* [ENTRIES]:
=-=-=

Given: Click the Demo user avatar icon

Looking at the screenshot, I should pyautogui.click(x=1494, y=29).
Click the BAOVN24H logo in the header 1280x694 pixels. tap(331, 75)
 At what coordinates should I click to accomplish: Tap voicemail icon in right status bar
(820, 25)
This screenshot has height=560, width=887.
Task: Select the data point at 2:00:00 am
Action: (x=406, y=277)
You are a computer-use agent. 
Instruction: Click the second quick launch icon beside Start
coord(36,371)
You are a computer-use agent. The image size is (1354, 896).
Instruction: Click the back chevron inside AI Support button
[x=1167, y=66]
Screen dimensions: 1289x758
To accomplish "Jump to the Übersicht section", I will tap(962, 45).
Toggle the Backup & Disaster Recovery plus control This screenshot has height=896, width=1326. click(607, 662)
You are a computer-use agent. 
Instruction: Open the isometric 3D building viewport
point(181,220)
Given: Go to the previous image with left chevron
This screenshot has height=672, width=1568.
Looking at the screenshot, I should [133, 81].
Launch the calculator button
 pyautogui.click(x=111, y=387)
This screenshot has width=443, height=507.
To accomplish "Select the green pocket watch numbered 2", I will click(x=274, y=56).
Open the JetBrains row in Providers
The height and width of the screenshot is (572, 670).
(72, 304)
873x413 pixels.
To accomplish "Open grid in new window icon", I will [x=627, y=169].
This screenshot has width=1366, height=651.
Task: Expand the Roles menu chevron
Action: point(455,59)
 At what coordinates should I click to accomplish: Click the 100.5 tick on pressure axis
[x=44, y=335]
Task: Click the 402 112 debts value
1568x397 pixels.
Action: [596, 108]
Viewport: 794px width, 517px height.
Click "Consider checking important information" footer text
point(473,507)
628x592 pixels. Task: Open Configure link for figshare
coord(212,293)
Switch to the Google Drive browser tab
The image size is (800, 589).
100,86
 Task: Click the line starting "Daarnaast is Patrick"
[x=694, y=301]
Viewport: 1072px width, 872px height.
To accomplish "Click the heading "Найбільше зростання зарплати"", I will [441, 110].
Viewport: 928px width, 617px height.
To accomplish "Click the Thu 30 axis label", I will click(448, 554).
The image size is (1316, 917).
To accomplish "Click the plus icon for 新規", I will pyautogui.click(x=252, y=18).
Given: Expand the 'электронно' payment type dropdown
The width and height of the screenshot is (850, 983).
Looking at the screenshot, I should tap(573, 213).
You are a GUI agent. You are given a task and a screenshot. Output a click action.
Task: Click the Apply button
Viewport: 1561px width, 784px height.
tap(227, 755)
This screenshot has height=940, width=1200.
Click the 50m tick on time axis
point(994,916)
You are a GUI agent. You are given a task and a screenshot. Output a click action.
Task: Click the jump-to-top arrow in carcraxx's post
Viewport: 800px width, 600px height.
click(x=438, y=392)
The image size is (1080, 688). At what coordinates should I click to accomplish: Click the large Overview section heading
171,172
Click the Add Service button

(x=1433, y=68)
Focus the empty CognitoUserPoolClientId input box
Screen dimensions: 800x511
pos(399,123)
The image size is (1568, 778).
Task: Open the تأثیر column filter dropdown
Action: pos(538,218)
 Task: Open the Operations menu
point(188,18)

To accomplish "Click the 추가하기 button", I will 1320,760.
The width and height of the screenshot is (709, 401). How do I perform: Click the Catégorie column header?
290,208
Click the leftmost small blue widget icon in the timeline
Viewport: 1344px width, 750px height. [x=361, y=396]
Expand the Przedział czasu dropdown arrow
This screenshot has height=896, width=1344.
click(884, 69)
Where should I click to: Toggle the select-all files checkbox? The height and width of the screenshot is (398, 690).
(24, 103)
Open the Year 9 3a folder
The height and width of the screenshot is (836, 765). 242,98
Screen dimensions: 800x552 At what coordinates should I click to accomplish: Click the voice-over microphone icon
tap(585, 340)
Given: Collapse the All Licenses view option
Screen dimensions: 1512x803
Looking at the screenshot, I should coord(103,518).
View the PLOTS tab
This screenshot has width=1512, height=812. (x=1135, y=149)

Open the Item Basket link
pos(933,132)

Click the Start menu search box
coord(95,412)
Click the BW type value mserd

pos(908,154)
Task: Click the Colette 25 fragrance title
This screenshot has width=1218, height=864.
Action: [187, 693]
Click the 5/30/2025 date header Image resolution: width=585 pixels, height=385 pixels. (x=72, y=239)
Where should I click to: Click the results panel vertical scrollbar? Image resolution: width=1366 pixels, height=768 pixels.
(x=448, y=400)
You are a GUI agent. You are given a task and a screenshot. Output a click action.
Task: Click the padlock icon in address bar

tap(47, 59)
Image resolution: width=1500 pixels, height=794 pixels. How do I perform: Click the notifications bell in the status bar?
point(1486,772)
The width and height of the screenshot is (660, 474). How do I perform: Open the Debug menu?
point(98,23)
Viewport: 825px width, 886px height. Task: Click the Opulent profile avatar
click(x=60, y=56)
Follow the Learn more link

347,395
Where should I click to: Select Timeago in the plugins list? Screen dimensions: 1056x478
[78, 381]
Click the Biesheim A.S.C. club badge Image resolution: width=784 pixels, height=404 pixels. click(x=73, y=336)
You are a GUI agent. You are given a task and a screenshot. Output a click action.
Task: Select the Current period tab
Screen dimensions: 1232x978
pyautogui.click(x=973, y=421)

=-=-=

* [BRIEF]: Extract every item above and reproduce each one verbatim, keeping the original order.

* [ANSWER TO THIS TASK]:
Given: Click the Demo user avatar icon

Looking at the screenshot, I should pyautogui.click(x=1494, y=29).
Click the BAOVN24H logo in the header 1280x694 pixels. tap(331, 75)
 At what coordinates should I click to accomplish: Tap voicemail icon in right status bar
(820, 25)
This screenshot has height=560, width=887.
Task: Select the data point at 2:00:00 am
Action: (x=406, y=277)
You are a computer-use agent. 
Instruction: Click the second quick launch icon beside Start
coord(36,371)
You are a computer-use agent. The image size is (1354, 896).
Instruction: Click the back chevron inside AI Support button
[x=1167, y=66]
Screen dimensions: 1289x758
To accomplish "Jump to the Übersicht section", I will tap(962, 45).
Toggle the Backup & Disaster Recovery plus control This screenshot has height=896, width=1326. click(607, 662)
You are a computer-use agent. 
Instruction: Open the isometric 3D building viewport
point(181,220)
Given: Go to the previous image with left chevron
This screenshot has height=672, width=1568.
Looking at the screenshot, I should [133, 81].
Launch the calculator button
 pyautogui.click(x=111, y=387)
This screenshot has width=443, height=507.
To accomplish "Select the green pocket watch numbered 2", I will click(x=274, y=56).
Open the JetBrains row in Providers
The height and width of the screenshot is (572, 670).
(72, 304)
873x413 pixels.
To accomplish "Open grid in new window icon", I will [x=627, y=169].
This screenshot has width=1366, height=651.
Task: Expand the Roles menu chevron
Action: point(455,59)
 At what coordinates should I click to accomplish: Click the 100.5 tick on pressure axis
[x=44, y=335]
Task: Click the 402 112 debts value
1568x397 pixels.
Action: [596, 108]
Viewport: 794px width, 517px height.
Click "Consider checking important information" footer text
point(473,507)
628x592 pixels. Task: Open Configure link for figshare
coord(212,293)
Switch to the Google Drive browser tab
The image size is (800, 589).
100,86
 Task: Click the line starting "Daarnaast is Patrick"
[x=694, y=301]
Viewport: 1072px width, 872px height.
To accomplish "Click the heading "Найбільше зростання зарплати"", I will [441, 110].
Viewport: 928px width, 617px height.
To accomplish "Click the Thu 30 axis label", I will click(448, 554).
The image size is (1316, 917).
To accomplish "Click the plus icon for 新規", I will pyautogui.click(x=252, y=18).
Given: Expand the 'электронно' payment type dropdown
The width and height of the screenshot is (850, 983).
Looking at the screenshot, I should tap(573, 213).
You are a GUI agent. You are given a task and a screenshot. Output a click action.
Task: Click the Apply button
Viewport: 1561px width, 784px height.
tap(227, 755)
This screenshot has height=940, width=1200.
Click the 50m tick on time axis
point(994,916)
You are a GUI agent. You are given a task and a screenshot. Output a click action.
Task: Click the jump-to-top arrow in carcraxx's post
Viewport: 800px width, 600px height.
click(x=438, y=392)
The image size is (1080, 688). At what coordinates should I click to accomplish: Click the large Overview section heading
171,172
Click the Add Service button

(x=1433, y=68)
Focus the empty CognitoUserPoolClientId input box
Screen dimensions: 800x511
pos(399,123)
The image size is (1568, 778).
Task: Open the تأثیر column filter dropdown
Action: pos(538,218)
 Task: Open the Operations menu
point(188,18)

To accomplish "Click the 추가하기 button", I will 1320,760.
The width and height of the screenshot is (709, 401). How do I perform: Click the Catégorie column header?
290,208
Click the leftmost small blue widget icon in the timeline
Viewport: 1344px width, 750px height. [x=361, y=396]
Expand the Przedział czasu dropdown arrow
This screenshot has height=896, width=1344.
click(884, 69)
Where should I click to: Toggle the select-all files checkbox? The height and width of the screenshot is (398, 690).
(24, 103)
Open the Year 9 3a folder
The height and width of the screenshot is (836, 765). 242,98
Screen dimensions: 800x552 At what coordinates should I click to accomplish: Click the voice-over microphone icon
tap(585, 340)
Given: Collapse the All Licenses view option
Screen dimensions: 1512x803
Looking at the screenshot, I should coord(103,518).
View the PLOTS tab
This screenshot has width=1512, height=812. (x=1135, y=149)

Open the Item Basket link
pos(933,132)

Click the Start menu search box
coord(95,412)
Click the BW type value mserd

pos(908,154)
Task: Click the Colette 25 fragrance title
This screenshot has width=1218, height=864.
Action: [187, 693]
Click the 5/30/2025 date header Image resolution: width=585 pixels, height=385 pixels. (x=72, y=239)
Where should I click to: Click the results panel vertical scrollbar? Image resolution: width=1366 pixels, height=768 pixels.
(x=448, y=400)
You are a GUI agent. You are given a task and a screenshot. Output a click action.
Task: Click the padlock icon in address bar

tap(47, 59)
Image resolution: width=1500 pixels, height=794 pixels. How do I perform: Click the notifications bell in the status bar?
point(1486,772)
The width and height of the screenshot is (660, 474). How do I perform: Open the Debug menu?
point(98,23)
Viewport: 825px width, 886px height. Task: Click the Opulent profile avatar
click(x=60, y=56)
Follow the Learn more link

347,395
Where should I click to: Select Timeago in the plugins list? Screen dimensions: 1056x478
[78, 381]
Click the Biesheim A.S.C. club badge Image resolution: width=784 pixels, height=404 pixels. click(x=73, y=336)
You are a GUI agent. You are given a task and a screenshot. Output a click action.
Task: Select the Current period tab
Screen dimensions: 1232x978
pyautogui.click(x=973, y=421)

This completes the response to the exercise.